When q O  ≤ q I , we have w I  > w S . Therefore, in this case, individual learning is always favourable over social learning.

Now, we consider the q O  > q I case. Figure 2 is the plot of w I and w S for sufficiently large N.

Figure 2
figure 2

Plots of w I and w S . Parameters: N = 10, q C  = 0.2, q I  = 0.3, q O  = 0.8.

When the proportion of social learners is small, social learning is effective. However, as the proportion of social learners increases, w S monotonically decreases and tends to zero. Thus, Rogers’ paradox occurs.

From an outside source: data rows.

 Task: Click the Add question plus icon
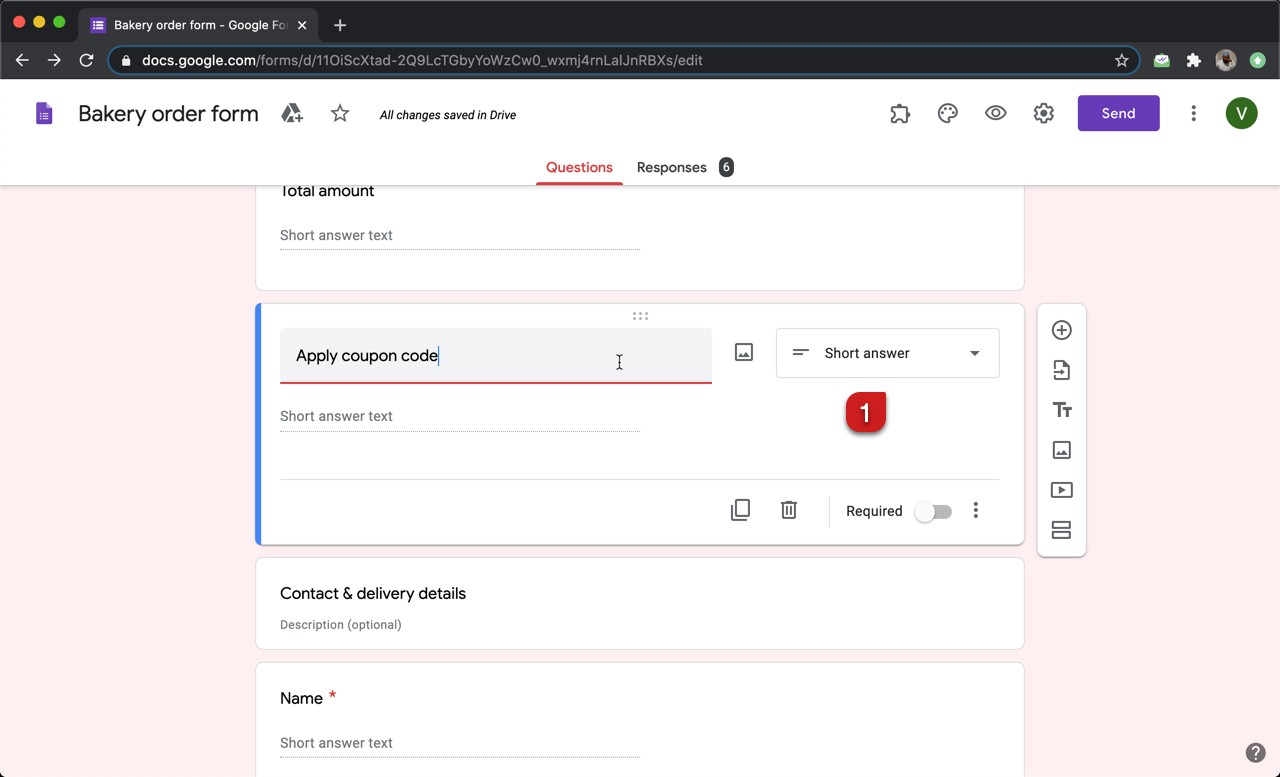(1061, 330)
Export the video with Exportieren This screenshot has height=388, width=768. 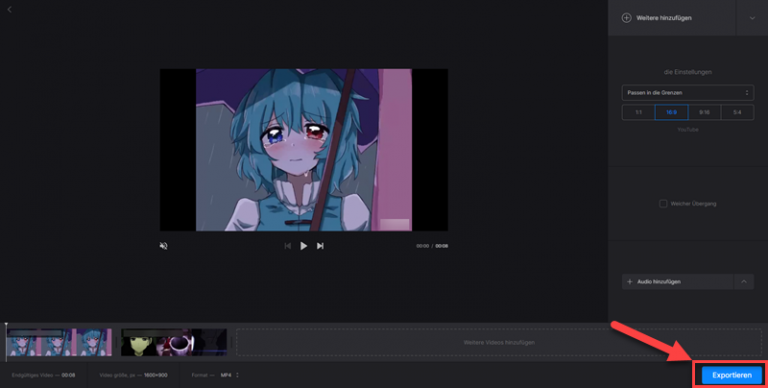click(732, 375)

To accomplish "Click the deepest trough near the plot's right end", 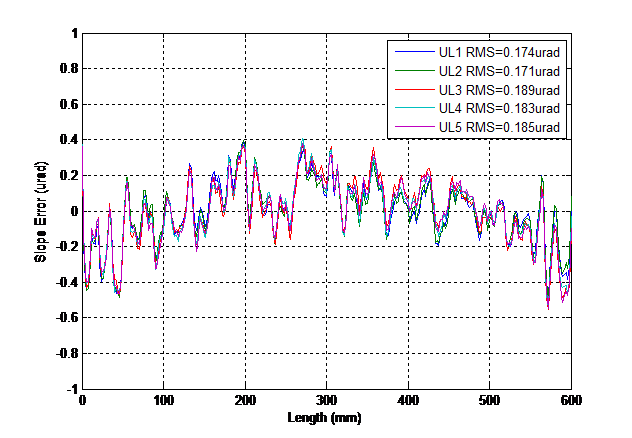I will click(548, 308).
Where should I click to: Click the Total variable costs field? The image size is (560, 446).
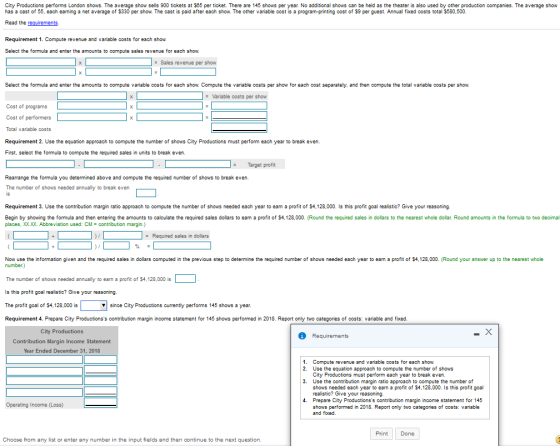[x=239, y=128]
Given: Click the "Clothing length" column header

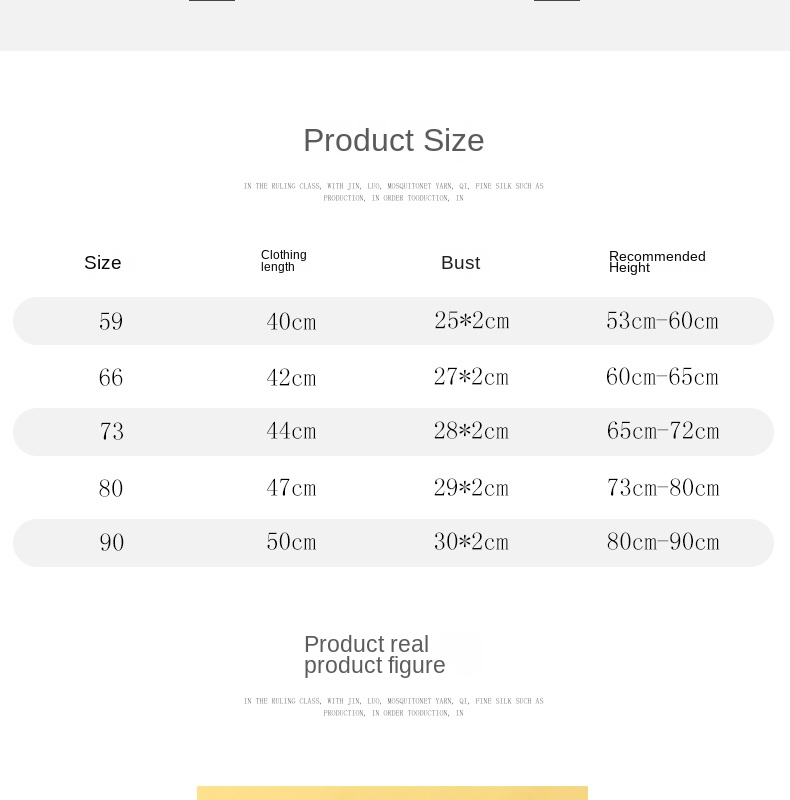Looking at the screenshot, I should [284, 261].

It is important to note that w I  < w S is true when N I /N is finite, with a sufficiently large N. This is because, as N → ∞, we have w I  → q I /(q C  + q I ) and w S  → q O /(q C  + q O ).

Nash Equilibrium and Rogers’ Paradox

Let us assume that each agent adopts a mixed strategy, that is, for each n = 1, …, N, the social-learning probability, r n , is an arbitrary number between 0 and 1. This means that agent n performs social learning with probability r n and individual learning with probability 1 − r n . The learning mode that he/she chooses would be decided stochastically and automatically.

We consider the N-tuple, (r 1, …, r N ), of the social-learning probabilities. This is a point in the N-dimensional unit cube J = [0, 1] × … × [0, 1]. J is regarded as the space of N-tuples of mixed strategies. For each point in J, a joint probability function P(σ 1, …, σ N ) is determined and an N-tuple, (w 1, …, w N ), of the fitness functions of the agents is calculated.

Now, imagine that agent n maximises w n by adjusting r n for fixed r k s (k ≠ n). It is not difficult to show that the maximum point is unique (Fig. 3) and expressed as

$${r}_{n}=f({\overline{r}}_{n}),$$
(7)

where

$$f(r)=\{\begin{array}{cc}0 & {q}_{O}\le {q}_{I},\\ \min \,\mathrm{(1},\,\max \,\mathrm{(0,}\overline{f}(r))), & {q}_{O} > {q}_{I},\end{array}$$
(8)
$$\overline{f}(r)=\frac{-\zeta +\sqrt{{q}_{O}(N-\mathrm{1)(1}-r)}\sqrt{\zeta }}{{q}_{O}-{q}_{I}},$$
(9)
$$\zeta \equiv a+{q}_{I}+{q}_{I}(N-\mathrm{1)(1}-r\mathrm{).}$$
(10)
Figure 3
figure 3

Plots of the function w(r, \(\overline{r}\)) versus r for various values of \(\overline{r}\). Parameters: N = 10, q C  = 0.2, q I  = 0.3, q O  = 0.8.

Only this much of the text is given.